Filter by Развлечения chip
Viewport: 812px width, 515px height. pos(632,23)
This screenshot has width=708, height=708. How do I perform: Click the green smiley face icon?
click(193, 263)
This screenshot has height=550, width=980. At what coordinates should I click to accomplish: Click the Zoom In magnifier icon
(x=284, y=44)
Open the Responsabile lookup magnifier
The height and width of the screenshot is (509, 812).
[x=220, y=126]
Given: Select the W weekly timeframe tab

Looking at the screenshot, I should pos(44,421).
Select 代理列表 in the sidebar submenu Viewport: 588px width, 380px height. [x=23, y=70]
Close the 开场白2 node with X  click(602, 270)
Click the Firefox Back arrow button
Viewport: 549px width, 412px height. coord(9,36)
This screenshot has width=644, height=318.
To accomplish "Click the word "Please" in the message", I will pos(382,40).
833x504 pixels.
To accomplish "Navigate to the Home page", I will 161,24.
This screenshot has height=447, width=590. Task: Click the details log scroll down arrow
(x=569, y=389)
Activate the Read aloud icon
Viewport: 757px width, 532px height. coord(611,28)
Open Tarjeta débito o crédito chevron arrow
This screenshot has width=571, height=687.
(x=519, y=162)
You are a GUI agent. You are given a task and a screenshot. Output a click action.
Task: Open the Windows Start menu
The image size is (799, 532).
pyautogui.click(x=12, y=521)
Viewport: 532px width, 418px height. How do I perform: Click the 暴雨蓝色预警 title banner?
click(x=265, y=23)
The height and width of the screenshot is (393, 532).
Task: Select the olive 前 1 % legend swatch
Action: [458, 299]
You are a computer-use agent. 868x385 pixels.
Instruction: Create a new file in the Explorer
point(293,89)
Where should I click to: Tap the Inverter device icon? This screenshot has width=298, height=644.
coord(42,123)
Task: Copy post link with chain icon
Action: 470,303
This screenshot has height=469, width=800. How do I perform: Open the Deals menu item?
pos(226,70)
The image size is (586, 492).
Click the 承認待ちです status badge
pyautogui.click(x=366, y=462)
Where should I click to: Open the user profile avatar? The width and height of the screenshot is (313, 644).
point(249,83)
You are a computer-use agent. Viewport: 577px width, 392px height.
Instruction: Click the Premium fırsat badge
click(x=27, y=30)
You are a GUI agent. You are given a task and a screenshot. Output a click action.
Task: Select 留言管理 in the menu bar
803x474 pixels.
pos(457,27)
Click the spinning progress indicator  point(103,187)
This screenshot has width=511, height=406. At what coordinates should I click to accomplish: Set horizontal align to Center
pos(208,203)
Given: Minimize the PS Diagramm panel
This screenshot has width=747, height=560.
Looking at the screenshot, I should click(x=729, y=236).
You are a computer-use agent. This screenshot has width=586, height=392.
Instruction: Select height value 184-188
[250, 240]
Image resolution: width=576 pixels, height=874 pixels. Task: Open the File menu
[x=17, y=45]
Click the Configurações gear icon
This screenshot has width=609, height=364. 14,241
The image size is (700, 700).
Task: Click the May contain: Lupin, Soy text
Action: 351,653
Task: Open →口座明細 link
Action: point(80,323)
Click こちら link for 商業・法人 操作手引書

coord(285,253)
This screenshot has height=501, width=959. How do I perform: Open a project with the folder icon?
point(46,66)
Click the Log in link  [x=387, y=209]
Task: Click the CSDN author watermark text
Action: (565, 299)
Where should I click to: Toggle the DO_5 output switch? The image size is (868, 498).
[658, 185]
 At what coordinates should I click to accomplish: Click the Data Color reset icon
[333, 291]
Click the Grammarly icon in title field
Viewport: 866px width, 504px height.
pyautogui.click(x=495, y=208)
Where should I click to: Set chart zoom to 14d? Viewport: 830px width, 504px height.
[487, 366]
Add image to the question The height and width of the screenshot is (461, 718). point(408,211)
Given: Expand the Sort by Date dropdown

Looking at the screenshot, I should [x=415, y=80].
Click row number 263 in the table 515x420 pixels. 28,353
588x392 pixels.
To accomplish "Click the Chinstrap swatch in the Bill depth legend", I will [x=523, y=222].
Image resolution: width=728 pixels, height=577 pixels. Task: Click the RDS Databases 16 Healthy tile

○ ○ ○ ○

REQUIREMENT:
The whole of the data must be given back word for word.

WORKED SOLUTION:
Filter by Развлечения chip
Viewport: 812px width, 515px height. pos(632,23)
This screenshot has width=708, height=708. How do I perform: Click the green smiley face icon?
click(193, 263)
This screenshot has height=550, width=980. At what coordinates should I click to accomplish: Click the Zoom In magnifier icon
(x=284, y=44)
Open the Responsabile lookup magnifier
The height and width of the screenshot is (509, 812).
[x=220, y=126]
Given: Select the W weekly timeframe tab

Looking at the screenshot, I should pos(44,421).
Select 代理列表 in the sidebar submenu Viewport: 588px width, 380px height. [x=23, y=70]
Close the 开场白2 node with X  click(602, 270)
Click the Firefox Back arrow button
Viewport: 549px width, 412px height. coord(9,36)
This screenshot has width=644, height=318.
To accomplish "Click the word "Please" in the message", I will pos(382,40).
833x504 pixels.
To accomplish "Navigate to the Home page", I will 161,24.
This screenshot has height=447, width=590. Task: Click the details log scroll down arrow
(x=569, y=389)
Activate the Read aloud icon
Viewport: 757px width, 532px height. coord(611,28)
Open Tarjeta débito o crédito chevron arrow
This screenshot has width=571, height=687.
(x=519, y=162)
You are a GUI agent. You are given a task and a screenshot. Output a click action.
Task: Open the Windows Start menu
The image size is (799, 532).
pyautogui.click(x=12, y=521)
Viewport: 532px width, 418px height. How do I perform: Click the 暴雨蓝色预警 title banner?
click(x=265, y=23)
The height and width of the screenshot is (393, 532).
Task: Select the olive 前 1 % legend swatch
Action: [458, 299]
You are a computer-use agent. 868x385 pixels.
Instruction: Create a new file in the Explorer
point(293,89)
Where should I click to: Tap the Inverter device icon? This screenshot has width=298, height=644.
coord(42,123)
Task: Copy post link with chain icon
Action: 470,303
This screenshot has height=469, width=800. How do I perform: Open the Deals menu item?
pos(226,70)
The image size is (586, 492).
Click the 承認待ちです status badge
pyautogui.click(x=366, y=462)
Where should I click to: Open the user profile avatar? The width and height of the screenshot is (313, 644).
point(249,83)
You are a computer-use agent. Viewport: 577px width, 392px height.
Instruction: Click the Premium fırsat badge
click(x=27, y=30)
You are a GUI agent. You are given a task and a screenshot. Output a click action.
Task: Select 留言管理 in the menu bar
803x474 pixels.
pos(457,27)
Click the spinning progress indicator  point(103,187)
This screenshot has width=511, height=406. At what coordinates should I click to accomplish: Set horizontal align to Center
pos(208,203)
Given: Minimize the PS Diagramm panel
This screenshot has width=747, height=560.
Looking at the screenshot, I should click(x=729, y=236).
You are a computer-use agent. This screenshot has width=586, height=392.
Instruction: Select height value 184-188
[250, 240]
Image resolution: width=576 pixels, height=874 pixels. Task: Open the File menu
[x=17, y=45]
Click the Configurações gear icon
This screenshot has width=609, height=364. 14,241
The image size is (700, 700).
Task: Click the May contain: Lupin, Soy text
Action: 351,653
Task: Open →口座明細 link
Action: point(80,323)
Click こちら link for 商業・法人 操作手引書

coord(285,253)
This screenshot has height=501, width=959. How do I perform: Open a project with the folder icon?
point(46,66)
Click the Log in link  [x=387, y=209]
Task: Click the CSDN author watermark text
Action: (565, 299)
Where should I click to: Toggle the DO_5 output switch? The image size is (868, 498).
[658, 185]
 At what coordinates should I click to accomplish: Click the Data Color reset icon
[333, 291]
Click the Grammarly icon in title field
Viewport: 866px width, 504px height.
pyautogui.click(x=495, y=208)
Where should I click to: Set chart zoom to 14d? Viewport: 830px width, 504px height.
[487, 366]
Add image to the question The height and width of the screenshot is (461, 718). point(408,211)
Given: Expand the Sort by Date dropdown

Looking at the screenshot, I should [x=415, y=80].
Click row number 263 in the table 515x420 pixels. 28,353
588x392 pixels.
To accomplish "Click the Chinstrap swatch in the Bill depth legend", I will [x=523, y=222].
Image resolution: width=728 pixels, height=577 pixels. Task: Click the RDS Databases 16 Healthy tile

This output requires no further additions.